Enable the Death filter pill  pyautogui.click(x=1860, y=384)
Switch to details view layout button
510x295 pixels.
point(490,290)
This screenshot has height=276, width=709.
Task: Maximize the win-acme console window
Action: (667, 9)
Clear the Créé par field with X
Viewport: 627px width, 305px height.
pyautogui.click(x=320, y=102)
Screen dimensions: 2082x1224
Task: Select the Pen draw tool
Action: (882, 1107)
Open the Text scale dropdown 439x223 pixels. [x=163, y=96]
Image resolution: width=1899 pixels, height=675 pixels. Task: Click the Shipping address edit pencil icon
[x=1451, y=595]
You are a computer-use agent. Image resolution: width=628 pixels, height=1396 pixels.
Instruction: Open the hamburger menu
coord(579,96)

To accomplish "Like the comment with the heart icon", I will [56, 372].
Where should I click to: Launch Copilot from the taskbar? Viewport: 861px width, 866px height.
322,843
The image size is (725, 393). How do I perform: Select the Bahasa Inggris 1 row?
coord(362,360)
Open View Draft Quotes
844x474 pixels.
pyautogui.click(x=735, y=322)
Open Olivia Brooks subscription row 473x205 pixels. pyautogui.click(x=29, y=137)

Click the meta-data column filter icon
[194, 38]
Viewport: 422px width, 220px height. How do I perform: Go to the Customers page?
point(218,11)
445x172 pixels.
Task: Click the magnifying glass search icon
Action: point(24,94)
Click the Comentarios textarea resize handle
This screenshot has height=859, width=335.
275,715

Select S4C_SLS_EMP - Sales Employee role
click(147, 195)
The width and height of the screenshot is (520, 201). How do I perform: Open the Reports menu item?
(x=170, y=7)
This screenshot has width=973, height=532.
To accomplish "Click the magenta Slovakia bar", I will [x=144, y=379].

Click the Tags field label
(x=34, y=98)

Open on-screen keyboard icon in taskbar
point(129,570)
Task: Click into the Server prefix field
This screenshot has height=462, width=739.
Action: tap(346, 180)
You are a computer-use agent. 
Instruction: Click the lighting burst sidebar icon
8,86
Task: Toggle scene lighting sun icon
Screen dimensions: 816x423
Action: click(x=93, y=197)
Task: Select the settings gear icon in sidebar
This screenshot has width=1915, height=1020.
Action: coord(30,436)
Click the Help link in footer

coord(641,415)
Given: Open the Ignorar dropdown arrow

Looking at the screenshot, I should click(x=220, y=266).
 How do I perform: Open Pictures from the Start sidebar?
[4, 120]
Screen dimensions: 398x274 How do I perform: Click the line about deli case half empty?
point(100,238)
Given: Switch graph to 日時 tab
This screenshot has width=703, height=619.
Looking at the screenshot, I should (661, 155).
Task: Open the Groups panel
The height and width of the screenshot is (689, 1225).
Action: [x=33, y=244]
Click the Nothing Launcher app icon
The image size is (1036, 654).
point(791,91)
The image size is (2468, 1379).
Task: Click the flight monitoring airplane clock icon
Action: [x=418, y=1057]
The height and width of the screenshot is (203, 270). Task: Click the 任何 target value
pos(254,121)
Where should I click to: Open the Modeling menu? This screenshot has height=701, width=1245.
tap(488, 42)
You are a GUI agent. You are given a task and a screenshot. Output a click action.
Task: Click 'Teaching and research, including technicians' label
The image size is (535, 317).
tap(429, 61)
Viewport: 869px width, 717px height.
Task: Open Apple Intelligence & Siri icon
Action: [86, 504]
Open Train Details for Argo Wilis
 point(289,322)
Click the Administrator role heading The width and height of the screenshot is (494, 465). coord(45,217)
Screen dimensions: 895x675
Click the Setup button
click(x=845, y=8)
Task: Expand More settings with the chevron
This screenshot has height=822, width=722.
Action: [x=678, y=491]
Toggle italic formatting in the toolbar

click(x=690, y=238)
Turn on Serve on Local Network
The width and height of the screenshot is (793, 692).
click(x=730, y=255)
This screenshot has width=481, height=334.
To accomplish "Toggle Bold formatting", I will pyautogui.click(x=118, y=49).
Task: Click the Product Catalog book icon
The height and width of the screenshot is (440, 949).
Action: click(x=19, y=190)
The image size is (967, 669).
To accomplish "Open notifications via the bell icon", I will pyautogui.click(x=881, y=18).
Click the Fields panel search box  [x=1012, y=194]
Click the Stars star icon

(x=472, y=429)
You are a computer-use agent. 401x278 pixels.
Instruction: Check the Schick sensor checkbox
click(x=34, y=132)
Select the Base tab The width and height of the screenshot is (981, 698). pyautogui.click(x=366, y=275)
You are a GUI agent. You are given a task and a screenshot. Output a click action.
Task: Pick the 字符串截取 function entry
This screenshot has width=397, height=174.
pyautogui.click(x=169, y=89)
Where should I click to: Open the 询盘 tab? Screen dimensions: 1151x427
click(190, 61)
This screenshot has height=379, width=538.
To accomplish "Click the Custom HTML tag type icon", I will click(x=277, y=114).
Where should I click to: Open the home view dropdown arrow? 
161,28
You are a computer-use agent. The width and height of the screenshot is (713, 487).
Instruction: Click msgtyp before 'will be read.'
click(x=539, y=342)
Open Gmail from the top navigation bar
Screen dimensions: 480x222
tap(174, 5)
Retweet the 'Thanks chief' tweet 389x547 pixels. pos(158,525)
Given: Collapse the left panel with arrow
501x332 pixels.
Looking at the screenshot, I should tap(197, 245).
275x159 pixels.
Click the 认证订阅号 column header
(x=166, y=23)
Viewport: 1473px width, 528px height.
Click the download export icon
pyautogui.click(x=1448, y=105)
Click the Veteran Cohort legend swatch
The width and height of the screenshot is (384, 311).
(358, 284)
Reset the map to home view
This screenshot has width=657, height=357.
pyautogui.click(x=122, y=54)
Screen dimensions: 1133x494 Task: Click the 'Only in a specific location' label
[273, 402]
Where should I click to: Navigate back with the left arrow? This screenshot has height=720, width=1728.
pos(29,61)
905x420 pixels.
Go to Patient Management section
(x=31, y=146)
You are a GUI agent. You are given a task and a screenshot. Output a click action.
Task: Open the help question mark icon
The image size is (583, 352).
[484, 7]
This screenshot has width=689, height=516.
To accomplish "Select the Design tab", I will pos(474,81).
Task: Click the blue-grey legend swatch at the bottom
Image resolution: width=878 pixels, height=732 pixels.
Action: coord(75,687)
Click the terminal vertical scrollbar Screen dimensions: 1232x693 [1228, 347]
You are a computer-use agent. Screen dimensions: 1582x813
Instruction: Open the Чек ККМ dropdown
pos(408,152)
■ ■ ■
▶ _What is expected_: Reproduce the listing above in full, substituting "desktop automation agent" for each occurrence of "computer-use agent" and leaving every other character unchanged.

▶ _Reply to the task_:
Enable the Death filter pill  pyautogui.click(x=1860, y=384)
Switch to details view layout button
510x295 pixels.
point(490,290)
This screenshot has height=276, width=709.
Task: Maximize the win-acme console window
Action: (667, 9)
Clear the Créé par field with X
Viewport: 627px width, 305px height.
pyautogui.click(x=320, y=102)
Screen dimensions: 2082x1224
Task: Select the Pen draw tool
Action: (882, 1107)
Open the Text scale dropdown 439x223 pixels. [x=163, y=96]
Image resolution: width=1899 pixels, height=675 pixels. Task: Click the Shipping address edit pencil icon
[x=1451, y=595]
You are a desktop automation agent. Image resolution: width=628 pixels, height=1396 pixels.
Instruction: Open the hamburger menu
coord(579,96)

To accomplish "Like the comment with the heart icon", I will [56, 372].
Where should I click to: Launch Copilot from the taskbar? Viewport: 861px width, 866px height.
322,843
The image size is (725, 393). How do I perform: Select the Bahasa Inggris 1 row?
coord(362,360)
Open View Draft Quotes
844x474 pixels.
pyautogui.click(x=735, y=322)
Open Olivia Brooks subscription row 473x205 pixels. pyautogui.click(x=29, y=137)

Click the meta-data column filter icon
[194, 38]
Viewport: 422px width, 220px height. How do I perform: Go to the Customers page?
point(218,11)
445x172 pixels.
Task: Click the magnifying glass search icon
Action: point(24,94)
Click the Comentarios textarea resize handle
This screenshot has height=859, width=335.
275,715

Select S4C_SLS_EMP - Sales Employee role
click(147, 195)
The width and height of the screenshot is (520, 201). How do I perform: Open the Reports menu item?
(x=170, y=7)
This screenshot has width=973, height=532.
To accomplish "Click the magenta Slovakia bar", I will [x=144, y=379].

Click the Tags field label
(x=34, y=98)

Open on-screen keyboard icon in taskbar
point(129,570)
Task: Click into the Server prefix field
This screenshot has height=462, width=739.
Action: tap(346, 180)
You are a desktop automation agent. 
Instruction: Click the lighting burst sidebar icon
8,86
Task: Toggle scene lighting sun icon
Screen dimensions: 816x423
Action: click(x=93, y=197)
Task: Select the settings gear icon in sidebar
This screenshot has width=1915, height=1020.
Action: coord(30,436)
Click the Help link in footer

coord(641,415)
Given: Open the Ignorar dropdown arrow

Looking at the screenshot, I should click(x=220, y=266).
 How do I perform: Open Pictures from the Start sidebar?
[4, 120]
Screen dimensions: 398x274 How do I perform: Click the line about deli case half empty?
point(100,238)
Given: Switch graph to 日時 tab
This screenshot has width=703, height=619.
Looking at the screenshot, I should (661, 155).
Task: Open the Groups panel
The height and width of the screenshot is (689, 1225).
Action: [x=33, y=244]
Click the Nothing Launcher app icon
The image size is (1036, 654).
point(791,91)
The image size is (2468, 1379).
Task: Click the flight monitoring airplane clock icon
Action: [x=418, y=1057]
The height and width of the screenshot is (203, 270). Task: Click the 任何 target value
pos(254,121)
Where should I click to: Open the Modeling menu? This screenshot has height=701, width=1245.
tap(488, 42)
You are a GUI agent. You are given a task and a screenshot. Output a click action.
Task: Click 'Teaching and research, including technicians' label
The image size is (535, 317).
tap(429, 61)
Viewport: 869px width, 717px height.
Task: Open Apple Intelligence & Siri icon
Action: [86, 504]
Open Train Details for Argo Wilis
 point(289,322)
Click the Administrator role heading The width and height of the screenshot is (494, 465). coord(45,217)
Screen dimensions: 895x675
Click the Setup button
click(x=845, y=8)
Task: Expand More settings with the chevron
This screenshot has height=822, width=722.
Action: [x=678, y=491]
Toggle italic formatting in the toolbar

click(x=690, y=238)
Turn on Serve on Local Network
The width and height of the screenshot is (793, 692).
click(x=730, y=255)
This screenshot has width=481, height=334.
To accomplish "Toggle Bold formatting", I will pyautogui.click(x=118, y=49).
Task: Click the Product Catalog book icon
The height and width of the screenshot is (440, 949).
Action: click(x=19, y=190)
The image size is (967, 669).
To accomplish "Open notifications via the bell icon", I will pyautogui.click(x=881, y=18).
Click the Fields panel search box  [x=1012, y=194]
Click the Stars star icon

(x=472, y=429)
You are a desktop automation agent. 401x278 pixels.
Instruction: Check the Schick sensor checkbox
click(x=34, y=132)
Select the Base tab The width and height of the screenshot is (981, 698). pyautogui.click(x=366, y=275)
You are a GUI agent. You are given a task and a screenshot. Output a click action.
Task: Pick the 字符串截取 function entry
This screenshot has width=397, height=174.
pyautogui.click(x=169, y=89)
Where should I click to: Open the 询盘 tab? Screen dimensions: 1151x427
click(190, 61)
This screenshot has height=379, width=538.
To accomplish "Click the Custom HTML tag type icon", I will click(x=277, y=114).
Where should I click to: Open the home view dropdown arrow? 
161,28
You are a desktop automation agent. The width and height of the screenshot is (713, 487).
Instruction: Click msgtyp before 'will be read.'
click(x=539, y=342)
Open Gmail from the top navigation bar
Screen dimensions: 480x222
tap(174, 5)
Retweet the 'Thanks chief' tweet 389x547 pixels. pos(158,525)
Given: Collapse the left panel with arrow
501x332 pixels.
Looking at the screenshot, I should tap(197, 245).
275x159 pixels.
Click the 认证订阅号 column header
(x=166, y=23)
Viewport: 1473px width, 528px height.
Click the download export icon
pyautogui.click(x=1448, y=105)
Click the Veteran Cohort legend swatch
The width and height of the screenshot is (384, 311).
(358, 284)
Reset the map to home view
This screenshot has width=657, height=357.
pyautogui.click(x=122, y=54)
Screen dimensions: 1133x494 Task: Click the 'Only in a specific location' label
[273, 402]
Where should I click to: Navigate back with the left arrow? This screenshot has height=720, width=1728.
pos(29,61)
905x420 pixels.
Go to Patient Management section
(x=31, y=146)
You are a GUI agent. You are given a task and a screenshot. Output a click action.
Task: Open the help question mark icon
The image size is (583, 352).
[484, 7]
This screenshot has width=689, height=516.
To accomplish "Select the Design tab", I will pos(474,81).
Task: Click the blue-grey legend swatch at the bottom
Image resolution: width=878 pixels, height=732 pixels.
Action: coord(75,687)
Click the terminal vertical scrollbar Screen dimensions: 1232x693 [1228, 347]
You are a desktop automation agent. Screen dimensions: 1582x813
Instruction: Open the Чек ККМ dropdown
pos(408,152)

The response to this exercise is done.